The majority of the new drivers start out super cautious when first learning to drive. They’re model citizens- driving the speed limit, hyper-aware of their surroundings. But like all novelties, the newness wears off with the period.
Fanshawe Driving School came up with some tips that can lead you towards becoming a better driver. We believe driving is an A(Awareness) R(Responsibility) T(Technique)
Check out our top-rated driving tips to help your kid become a better driver.
- Model positive driving habits. That means, parents and guardians, put your phone down while driving. This includes text to talk, fiddling with your Apple Music playlist and not taking red light selfies! (You know some of you do.) They’re watching, if for no other reason than to stack up evidence against you.
- Allow your kid to drive as much as possible – during the permit year is a great place to start. The more driving scenarios they’re exposed to, the more they’ll learn how to respond.
- Geographical driving culture. Teach your kid road etiquette. Adjust expectations based on your local driving culture. Teens who live in rural settings, back roads, and one traffic light will have a much different experience than driving in say, Toronto.
- Communication. Be in constant contact. Help your kid to be accountable to you and aware of their surroundings. Set limitations and make your kid adhere to them.
- Help your kid understand opportunities. Have conversations with your kid about the privilege of driving. Not lectures. Conversations. Invite dialogue about ways they can use their license for productivity. (Hint. Jobs, extracurricular activities, evening, post-pajama store runs for you….)
- Ride in your teen’s car. Oh man, they’ll love this one. Invite a drive somewhere in their car. Don’t give them the option. Occasionally, encourage and support their driving in their element.
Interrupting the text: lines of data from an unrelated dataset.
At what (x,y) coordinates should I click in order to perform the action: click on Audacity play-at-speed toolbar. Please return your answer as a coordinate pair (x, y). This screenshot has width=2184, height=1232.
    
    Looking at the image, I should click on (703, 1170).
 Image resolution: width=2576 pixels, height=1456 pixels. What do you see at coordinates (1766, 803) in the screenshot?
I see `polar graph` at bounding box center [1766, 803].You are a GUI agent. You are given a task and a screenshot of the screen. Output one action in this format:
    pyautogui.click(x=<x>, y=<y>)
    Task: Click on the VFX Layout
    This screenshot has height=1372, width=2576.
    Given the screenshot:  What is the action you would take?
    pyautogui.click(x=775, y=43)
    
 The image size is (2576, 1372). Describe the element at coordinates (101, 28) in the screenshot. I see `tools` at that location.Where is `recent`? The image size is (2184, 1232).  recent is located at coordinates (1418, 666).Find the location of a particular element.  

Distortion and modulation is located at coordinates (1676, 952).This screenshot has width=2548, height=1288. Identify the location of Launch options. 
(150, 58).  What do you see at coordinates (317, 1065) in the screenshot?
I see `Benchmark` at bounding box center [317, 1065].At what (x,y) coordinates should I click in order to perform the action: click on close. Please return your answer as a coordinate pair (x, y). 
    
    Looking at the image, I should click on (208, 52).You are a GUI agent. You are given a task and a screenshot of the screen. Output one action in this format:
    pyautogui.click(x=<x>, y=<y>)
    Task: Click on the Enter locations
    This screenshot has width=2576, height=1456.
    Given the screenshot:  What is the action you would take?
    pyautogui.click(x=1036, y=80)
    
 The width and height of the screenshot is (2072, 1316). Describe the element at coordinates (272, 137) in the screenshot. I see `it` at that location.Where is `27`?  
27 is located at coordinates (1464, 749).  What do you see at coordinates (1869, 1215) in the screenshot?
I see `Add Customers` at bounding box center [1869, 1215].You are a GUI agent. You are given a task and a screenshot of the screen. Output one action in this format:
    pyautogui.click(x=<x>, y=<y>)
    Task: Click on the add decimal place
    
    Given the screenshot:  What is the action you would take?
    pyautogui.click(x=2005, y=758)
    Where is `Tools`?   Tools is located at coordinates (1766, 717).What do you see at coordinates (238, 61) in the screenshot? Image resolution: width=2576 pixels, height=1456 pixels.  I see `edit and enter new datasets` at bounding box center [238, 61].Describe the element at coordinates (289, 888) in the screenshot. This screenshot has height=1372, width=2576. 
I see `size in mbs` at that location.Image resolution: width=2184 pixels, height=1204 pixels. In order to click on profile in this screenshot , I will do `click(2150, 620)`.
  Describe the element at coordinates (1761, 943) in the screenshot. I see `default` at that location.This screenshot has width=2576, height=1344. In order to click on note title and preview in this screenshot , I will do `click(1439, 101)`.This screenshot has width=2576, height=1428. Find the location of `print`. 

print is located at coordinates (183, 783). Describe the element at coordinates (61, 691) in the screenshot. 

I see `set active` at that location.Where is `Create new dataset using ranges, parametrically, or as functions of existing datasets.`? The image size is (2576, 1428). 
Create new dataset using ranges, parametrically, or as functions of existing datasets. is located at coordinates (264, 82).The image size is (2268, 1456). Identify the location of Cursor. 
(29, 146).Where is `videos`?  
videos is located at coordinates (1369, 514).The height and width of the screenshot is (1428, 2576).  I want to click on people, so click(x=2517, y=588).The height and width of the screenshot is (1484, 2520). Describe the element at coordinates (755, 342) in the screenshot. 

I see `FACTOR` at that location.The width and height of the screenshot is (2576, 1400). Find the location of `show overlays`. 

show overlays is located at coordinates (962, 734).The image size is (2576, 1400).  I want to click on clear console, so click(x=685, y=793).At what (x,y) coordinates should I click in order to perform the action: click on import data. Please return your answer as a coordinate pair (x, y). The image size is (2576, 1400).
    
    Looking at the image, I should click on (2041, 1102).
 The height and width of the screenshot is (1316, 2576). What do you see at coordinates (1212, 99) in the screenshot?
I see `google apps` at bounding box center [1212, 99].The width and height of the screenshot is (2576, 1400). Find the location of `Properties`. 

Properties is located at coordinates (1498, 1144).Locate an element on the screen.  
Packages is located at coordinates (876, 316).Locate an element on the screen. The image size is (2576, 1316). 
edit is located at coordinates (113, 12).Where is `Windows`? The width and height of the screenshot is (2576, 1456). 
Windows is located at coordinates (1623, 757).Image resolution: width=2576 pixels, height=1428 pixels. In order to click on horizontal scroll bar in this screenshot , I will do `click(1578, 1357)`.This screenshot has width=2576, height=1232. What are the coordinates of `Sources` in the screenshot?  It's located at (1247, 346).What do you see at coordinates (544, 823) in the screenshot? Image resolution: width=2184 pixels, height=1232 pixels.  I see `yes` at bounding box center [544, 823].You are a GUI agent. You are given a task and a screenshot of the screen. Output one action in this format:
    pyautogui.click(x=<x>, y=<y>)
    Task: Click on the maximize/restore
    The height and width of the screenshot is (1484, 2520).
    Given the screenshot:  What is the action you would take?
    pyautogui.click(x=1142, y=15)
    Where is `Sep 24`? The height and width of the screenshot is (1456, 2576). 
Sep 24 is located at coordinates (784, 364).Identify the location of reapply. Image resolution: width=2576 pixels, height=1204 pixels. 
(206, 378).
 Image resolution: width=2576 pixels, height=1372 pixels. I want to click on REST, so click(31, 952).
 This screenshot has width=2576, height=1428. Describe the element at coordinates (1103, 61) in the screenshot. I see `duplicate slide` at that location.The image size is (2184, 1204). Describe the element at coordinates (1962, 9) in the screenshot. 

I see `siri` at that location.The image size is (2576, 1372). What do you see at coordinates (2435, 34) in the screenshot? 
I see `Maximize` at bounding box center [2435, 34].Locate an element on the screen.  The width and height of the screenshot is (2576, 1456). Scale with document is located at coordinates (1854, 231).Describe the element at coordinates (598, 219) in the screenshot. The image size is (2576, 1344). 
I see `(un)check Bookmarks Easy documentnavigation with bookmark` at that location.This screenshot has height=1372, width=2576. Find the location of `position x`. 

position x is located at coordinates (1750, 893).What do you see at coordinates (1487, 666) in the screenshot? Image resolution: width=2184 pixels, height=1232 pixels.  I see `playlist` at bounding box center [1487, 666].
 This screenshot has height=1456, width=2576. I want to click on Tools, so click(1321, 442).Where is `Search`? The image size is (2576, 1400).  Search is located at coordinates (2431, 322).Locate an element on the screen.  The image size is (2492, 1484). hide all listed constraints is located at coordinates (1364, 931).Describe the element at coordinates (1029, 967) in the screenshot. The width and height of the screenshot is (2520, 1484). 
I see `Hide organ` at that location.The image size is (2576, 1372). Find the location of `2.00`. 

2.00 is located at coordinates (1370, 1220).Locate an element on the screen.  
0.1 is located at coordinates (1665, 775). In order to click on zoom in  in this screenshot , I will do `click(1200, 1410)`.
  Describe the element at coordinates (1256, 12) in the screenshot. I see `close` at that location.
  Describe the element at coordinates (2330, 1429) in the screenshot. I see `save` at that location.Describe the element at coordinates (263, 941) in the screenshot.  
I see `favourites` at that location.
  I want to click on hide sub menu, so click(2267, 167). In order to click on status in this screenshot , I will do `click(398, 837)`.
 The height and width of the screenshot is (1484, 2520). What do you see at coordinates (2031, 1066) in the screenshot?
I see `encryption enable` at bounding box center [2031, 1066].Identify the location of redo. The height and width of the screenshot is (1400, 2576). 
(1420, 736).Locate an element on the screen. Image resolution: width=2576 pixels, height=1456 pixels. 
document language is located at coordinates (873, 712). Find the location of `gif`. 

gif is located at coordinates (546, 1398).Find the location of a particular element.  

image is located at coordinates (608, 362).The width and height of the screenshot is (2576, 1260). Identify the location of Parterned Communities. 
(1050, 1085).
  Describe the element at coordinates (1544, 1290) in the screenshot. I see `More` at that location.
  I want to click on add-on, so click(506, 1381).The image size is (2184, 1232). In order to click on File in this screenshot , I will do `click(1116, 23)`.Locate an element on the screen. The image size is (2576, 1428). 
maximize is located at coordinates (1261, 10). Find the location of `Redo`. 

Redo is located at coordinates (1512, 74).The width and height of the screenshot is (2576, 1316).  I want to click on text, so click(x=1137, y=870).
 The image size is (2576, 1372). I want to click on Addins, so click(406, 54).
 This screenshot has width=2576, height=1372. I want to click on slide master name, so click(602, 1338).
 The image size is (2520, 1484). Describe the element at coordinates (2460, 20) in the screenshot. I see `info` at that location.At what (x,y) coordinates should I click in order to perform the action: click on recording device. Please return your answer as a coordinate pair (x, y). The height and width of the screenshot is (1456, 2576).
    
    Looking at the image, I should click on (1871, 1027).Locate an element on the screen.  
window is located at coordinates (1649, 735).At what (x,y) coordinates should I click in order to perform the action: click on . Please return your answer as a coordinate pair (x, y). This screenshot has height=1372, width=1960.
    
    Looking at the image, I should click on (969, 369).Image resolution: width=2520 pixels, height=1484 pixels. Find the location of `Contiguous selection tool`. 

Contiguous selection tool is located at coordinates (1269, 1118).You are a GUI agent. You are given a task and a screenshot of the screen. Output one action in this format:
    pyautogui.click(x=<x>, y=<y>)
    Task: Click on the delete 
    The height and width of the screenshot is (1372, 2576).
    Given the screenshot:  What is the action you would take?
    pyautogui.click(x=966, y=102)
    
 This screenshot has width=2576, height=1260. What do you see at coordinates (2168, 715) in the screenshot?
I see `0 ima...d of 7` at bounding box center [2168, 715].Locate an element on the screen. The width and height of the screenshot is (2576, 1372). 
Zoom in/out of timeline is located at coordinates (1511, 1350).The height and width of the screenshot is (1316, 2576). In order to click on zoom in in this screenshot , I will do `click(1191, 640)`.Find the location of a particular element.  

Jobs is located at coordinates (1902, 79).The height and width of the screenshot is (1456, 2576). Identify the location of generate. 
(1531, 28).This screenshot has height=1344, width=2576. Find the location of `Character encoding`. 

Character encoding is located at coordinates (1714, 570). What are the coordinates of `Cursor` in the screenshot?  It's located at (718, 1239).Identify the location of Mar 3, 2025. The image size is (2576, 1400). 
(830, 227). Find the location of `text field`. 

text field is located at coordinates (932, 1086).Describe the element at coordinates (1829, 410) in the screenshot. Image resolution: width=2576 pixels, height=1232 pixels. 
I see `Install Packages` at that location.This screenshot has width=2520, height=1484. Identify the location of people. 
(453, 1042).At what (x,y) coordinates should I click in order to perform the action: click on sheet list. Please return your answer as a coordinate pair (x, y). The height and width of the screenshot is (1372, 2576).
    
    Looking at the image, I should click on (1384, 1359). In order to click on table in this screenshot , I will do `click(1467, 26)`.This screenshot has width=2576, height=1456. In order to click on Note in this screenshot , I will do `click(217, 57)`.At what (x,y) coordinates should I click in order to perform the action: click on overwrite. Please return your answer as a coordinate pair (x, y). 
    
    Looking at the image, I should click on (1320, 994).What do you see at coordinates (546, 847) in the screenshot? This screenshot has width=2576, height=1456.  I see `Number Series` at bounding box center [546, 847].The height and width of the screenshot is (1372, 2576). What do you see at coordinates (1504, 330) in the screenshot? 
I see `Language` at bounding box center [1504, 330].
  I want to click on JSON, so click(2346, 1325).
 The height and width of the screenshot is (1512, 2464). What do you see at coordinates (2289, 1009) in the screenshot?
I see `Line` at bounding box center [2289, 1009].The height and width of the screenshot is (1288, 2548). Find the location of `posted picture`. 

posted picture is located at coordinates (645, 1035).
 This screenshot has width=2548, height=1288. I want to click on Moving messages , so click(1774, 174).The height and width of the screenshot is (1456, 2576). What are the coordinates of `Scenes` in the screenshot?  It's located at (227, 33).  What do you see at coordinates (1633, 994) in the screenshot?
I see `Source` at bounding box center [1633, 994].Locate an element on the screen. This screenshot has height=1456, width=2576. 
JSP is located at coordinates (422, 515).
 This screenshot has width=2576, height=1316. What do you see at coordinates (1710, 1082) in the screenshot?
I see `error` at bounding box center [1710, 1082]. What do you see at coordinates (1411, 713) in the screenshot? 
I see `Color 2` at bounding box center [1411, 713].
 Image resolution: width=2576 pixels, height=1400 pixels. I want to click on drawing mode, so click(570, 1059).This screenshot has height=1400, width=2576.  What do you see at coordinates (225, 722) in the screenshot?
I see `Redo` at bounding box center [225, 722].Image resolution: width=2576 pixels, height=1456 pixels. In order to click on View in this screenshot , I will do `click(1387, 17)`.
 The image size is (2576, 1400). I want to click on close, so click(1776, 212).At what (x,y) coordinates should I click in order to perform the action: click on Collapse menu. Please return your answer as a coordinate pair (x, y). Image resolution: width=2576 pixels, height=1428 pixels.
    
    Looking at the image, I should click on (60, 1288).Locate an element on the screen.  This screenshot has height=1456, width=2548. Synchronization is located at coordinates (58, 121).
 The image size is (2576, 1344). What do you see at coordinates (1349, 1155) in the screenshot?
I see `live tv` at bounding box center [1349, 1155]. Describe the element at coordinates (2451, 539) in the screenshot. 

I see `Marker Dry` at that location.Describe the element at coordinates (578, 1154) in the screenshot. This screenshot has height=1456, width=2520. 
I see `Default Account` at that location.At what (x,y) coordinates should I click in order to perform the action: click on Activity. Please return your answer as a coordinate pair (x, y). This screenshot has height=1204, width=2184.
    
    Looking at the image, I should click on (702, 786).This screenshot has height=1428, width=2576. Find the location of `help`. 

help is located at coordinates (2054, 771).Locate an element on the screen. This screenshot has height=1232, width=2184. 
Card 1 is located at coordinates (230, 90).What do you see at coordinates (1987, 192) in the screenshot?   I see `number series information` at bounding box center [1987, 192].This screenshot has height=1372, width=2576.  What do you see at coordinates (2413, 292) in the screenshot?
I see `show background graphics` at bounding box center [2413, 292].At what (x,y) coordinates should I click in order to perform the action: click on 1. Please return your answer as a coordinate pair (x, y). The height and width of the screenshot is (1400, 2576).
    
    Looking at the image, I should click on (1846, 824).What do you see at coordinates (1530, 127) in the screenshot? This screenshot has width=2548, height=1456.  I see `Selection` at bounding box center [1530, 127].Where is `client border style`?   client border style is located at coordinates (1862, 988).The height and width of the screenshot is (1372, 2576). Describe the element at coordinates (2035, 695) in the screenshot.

They may or may not look back on this fondly. Either way, it’s good to let them know that you’re invested in their driving.
- Discuss teen accident news. It seems morbid, but this kind of education can have a direct impact on peers. Awareness is critical. Especially when it comes to their peers, teens can take mortality for granted. Share your experience about the instances that cause accidents.
- Encourage and praise them. Kids need to know when they’re doing a good job. Praise healthy driving habits, consistently getting home by curfew, and infrequently throw them a couple of extra bucks for gas. Encouragement is motivating.
- Seatbelts. Always. Every time. Every single passenger. Non-negotiable.
Fanshawe Driving School Ontario suggests drivers to be invested in their role as a licensed driver. Even if you can afford it, require that they contribute to insurance, gas, and maintenance. Give them ownership of this responsibility.